# What do you think about the Kronos Quartet?



## millionrainbows (Jun 23, 2012)

What do you think of the Kronos Quartet? Are they sell-outs, too commercial? Trend setters?

Are they cutting-edge, exploring and expanding Classical music's standings in the marketplace? Are they redefining CM's image and methodology?

Is their playing actually good? What about their choice of repertoire?

Are they worthy of real respect? Are they respected? Do you respect them?

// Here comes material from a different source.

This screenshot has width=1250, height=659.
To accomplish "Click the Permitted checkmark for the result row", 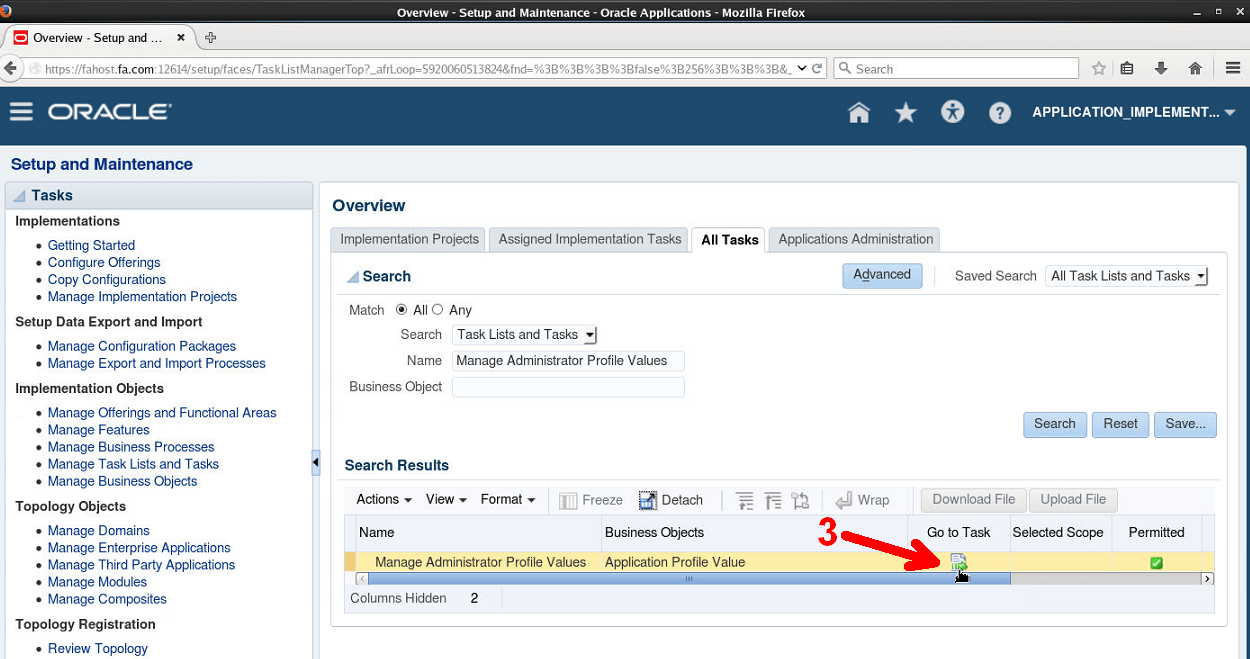I will [x=1155, y=562].
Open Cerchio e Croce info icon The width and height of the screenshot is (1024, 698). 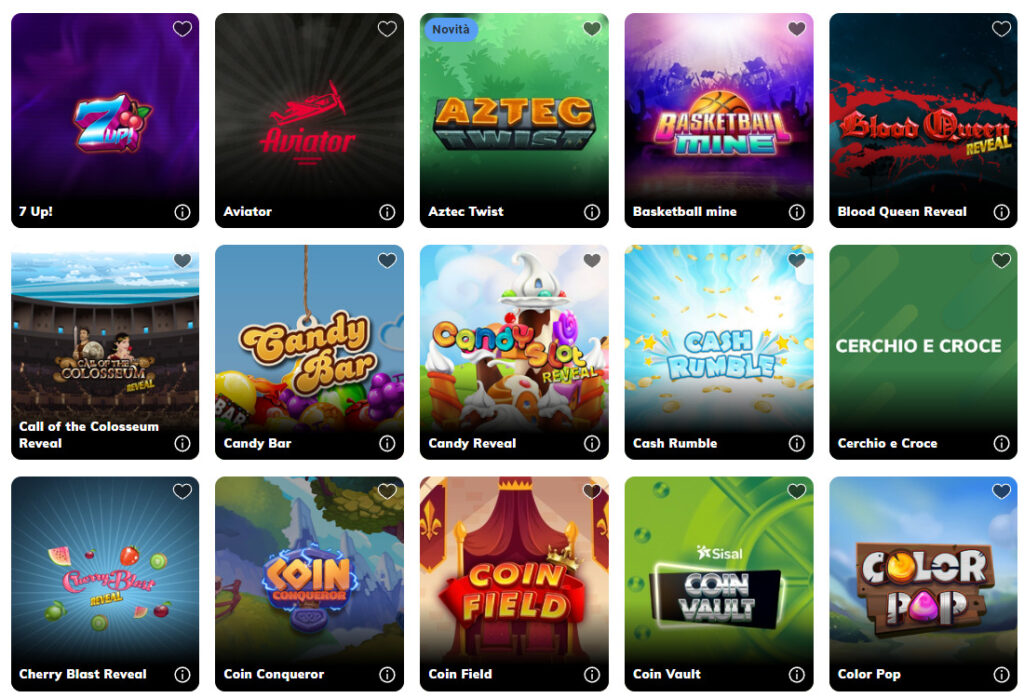click(x=1001, y=444)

Why are they popular? Because they're marketed well, or simply for sales figures? Should they be taken seriously, or written-off as commercial hacks?


----------



## KenOC (Mar 7, 2011)

Commercial hacks! I saw the bunch of them walking to the bank the other day. They were going slowly because they were dragging along HUGE sacks of money. For shame, Kronos Quartet!


----------



## Art Rock (Nov 28, 2009)

Love them. Always have, always will. Their exploration of modern repertoire is exemplary.


----------



## ahammel (Oct 10, 2012)

I'm not that familiar with them. I own _Ghost Opera_, which is pretty well composed and played but very jarring.

I'm not sure i understand the complaint that they're too commercial. To judge from their discography, the focus on the 20th and 21at centuries almost to exclusion, and are fond of commissioning new works from relatively obscure composers. That doesn't exactly scream 'box office gold' to me.


----------



## millionrainbows (Jun 23, 2012)

ahammel said:


> I'm not that familiar with them. I own _Ghost Opera_, which is pretty well composed and played but very jarring.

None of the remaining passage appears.